Washediris Mon 16-Nov-15 16:36:30

Message withdrawn at poster's request.

AliMonkey Mon 16-Nov-15 17:10:41

I guess I didn't see what we did as tutoring as it was very relaxed and low key compared to those I know who tutored formally. I would expect a tutor to actually teach (as that is the definition of a tutor) but we simply left her to do the questions and only "taught" if there was the occasional bit she didn't understand.

Those we know who paid for tutors seemed to involve eg:
- paid tutor for 2-3 years for minimum of hour a week
- for year 5, two sessions after school each week plus a Saturday morning
- summer holiday intensive sessions
- work set to be done every day
- lots of input from tutor in actually teaching

It's all relative I guess and the fact that DD has always wanted to do maths "for fun" meant that our approach was not much different to what she had one previously.

If by not tutoring you mean "don't get my DC to do any preparation at all" then I think the answer is that it would very rarely work - I do know a couple of people who tried it and their DC didn't even get through the first stage (of two).

WiryElevator Mon 16-Nov-15 17:15:43

Blimey I only know of one person in my DSs class that did anything like what you describe as the "norm" tutoring wise AliMonkey.

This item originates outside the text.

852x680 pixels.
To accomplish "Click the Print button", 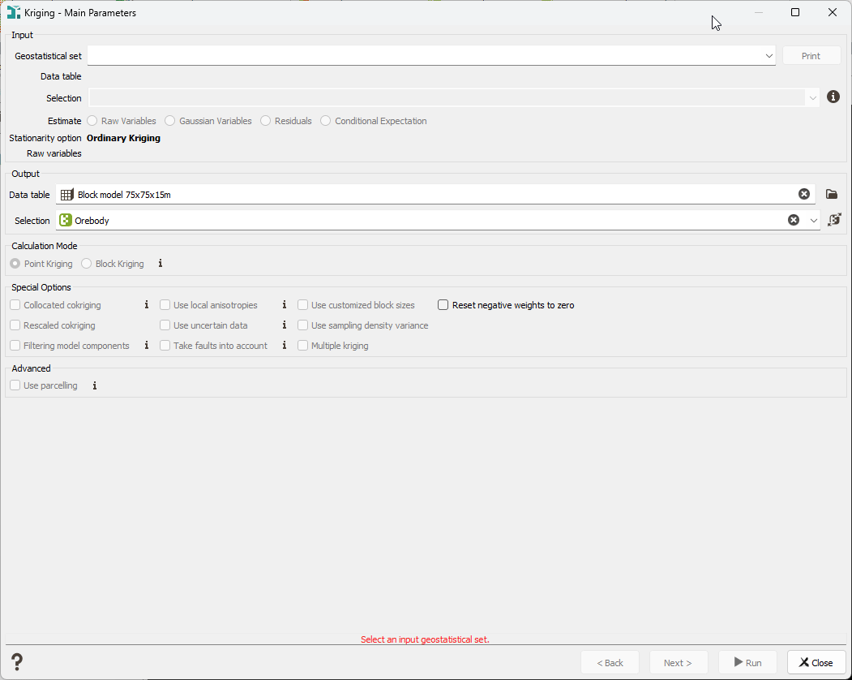I will 811,55.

The norm here is 45 mins once a week for Y5, with homework set by tutor involving completion of practice papers/tests. Autumn term that is a few Bond 10 minute tests a week, building up over the summer to practice papers. No wonder people think tutoring is a nightmare in your scenario! Totally OTT and totally unnecessary, and certainly not usual round here.

I think the relaxed/formal thing is a red herring as well. The tutor certainly made the experience a lot more relaxed than if I'd done it myself!

hesterton Mon 16-Nov-15 19:16:19

I think familiarising them with the rhetoric of the paper a month or two before is adequate.